#### GIVEN PROBLEM 1
In the passage on vehicle bumpers, change "bumpers" to "buffers" and write out the part that opens with the words containing "The present invention" and closes with "in the impact.".
#### GIVEN PROBLEM 2
Write the next part of the passage on vehicle bumpers, picking up after its final sentence.

The present invention relates to the cushioning of energy generated by bumpers in vehicles and in particular relates to an improved bumper assembly for vehicles as well as a vehicle comprising this bumper assembly and a method for protecting a vehicle from damage caused by impacts.
It is known in the motor car industry to provide bumpers at the front and at the rear of a vehicle in order to cushion the energy resulting from an impact and limit as far as possible any damage to parts of the vehicle and injury to passengers and pedestrians who may be involved in the impact.
At present, in particular, the attention of vehicle manufacturers is directed towards reducing the damage which a vehicle suffers following impacts at relatively low speeds, typically less than about 15–16 km/h. Insurance companies in certain countries, for example Germany and Great Britain, in an attempt to provide increasingly fairer policy premiums, have introduced new evaluation parameters. The current tendency is in fact that of offering a policy premium which is proportional to the so-called “insurance class” of the vehicle and not just the power and the value of the said vehicle. In turn, the insurance class is calculated on the basis of the cost of repair of a vehicle model following impact of both the front and the rear of the vehicle against a rigid carriage at 15–16 km/h.

#### RECORDS

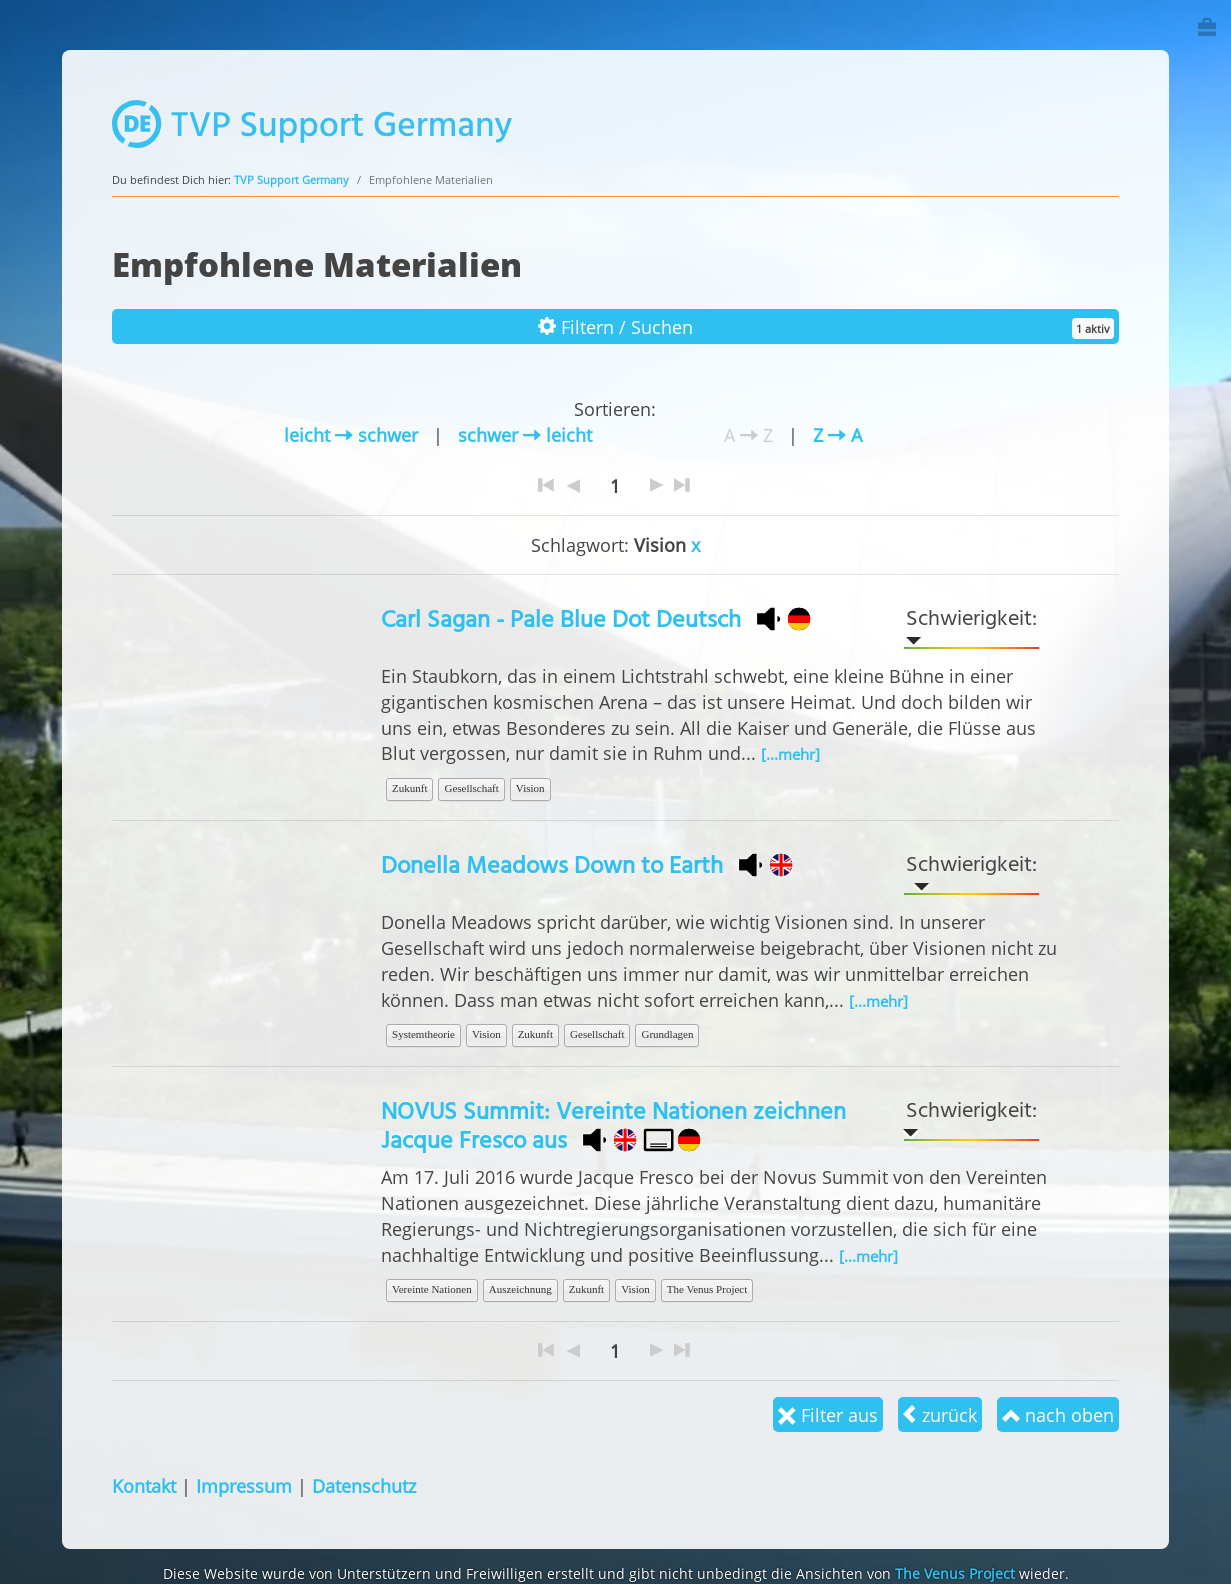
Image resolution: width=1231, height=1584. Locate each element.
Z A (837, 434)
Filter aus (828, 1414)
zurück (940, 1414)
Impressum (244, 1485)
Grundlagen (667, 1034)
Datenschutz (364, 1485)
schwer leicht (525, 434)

#### EXERCISE RESPONSE 1
The present invention relates to the cushioning of energy generated by buffers in vehicles and in particular relates to an improved bumper assembly for vehicles as well as a vehicle comprising this bumper assembly and a method for protecting a vehicle from damage caused by impacts.
It is known in the motor car industry to provide buffers at the front and at the rear of a vehicle in order to cushion the energy resulting from an impact and limit as far as possible any damage to parts of the vehicle and injury to passengers and pedestrians who may be involved in the impact.

#### EXERCISE RESPONSE 2
Car manufacturers, in order to avoid the risk of a reduced market share due to the high operating costs of their vehicles, which are in turn penalized by high insurance premiums, are seeking efficient solutions which will enable them to minimize the damage to their vehicles following impacts at low speeds, typically less than about 15–16 km/h.
At present, car manufacturers provide a so-called “sacrificial element” (otherwise known as “crash box”) which, in the event of impact, cushions most of the impact energy, being deformed but preventing deformation of the vehicle chassis. In fact, any deformation of the chassis would result in decidedly high repair costs and unacceptably high insurance costs as a result.
Typically, a bumper assembly with a sacrificial element of the known type comprises a pair of crash boxes, a cross member, a cushioning element (for example made of foam or the like) and a bumper shield. In the bumper assembly of the abovementioned known type, the two crash boxes are fixed to the ends of two respective longitudinal members of the vehicle chassis by means of two respective plates. The cross member is joined to the opposite side of the crash boxes and extends continuously from one crash box to the other. The cushioning element made of foam or the like, when envisaged, is constrained to the outside of the cross member. The bumper assembly is moreover completed by a bumper shield having primarily aesthetic and aerodynamic functions. The cushioning element, for example made of expanded polypropylene or the like, is characterized by a marked capacity to return resiliently into the initial non-deformed position at the end of an impact acting on it at very low speeds (speeds less than 4–5 km/h) and occurring for example during parking manoeuvres.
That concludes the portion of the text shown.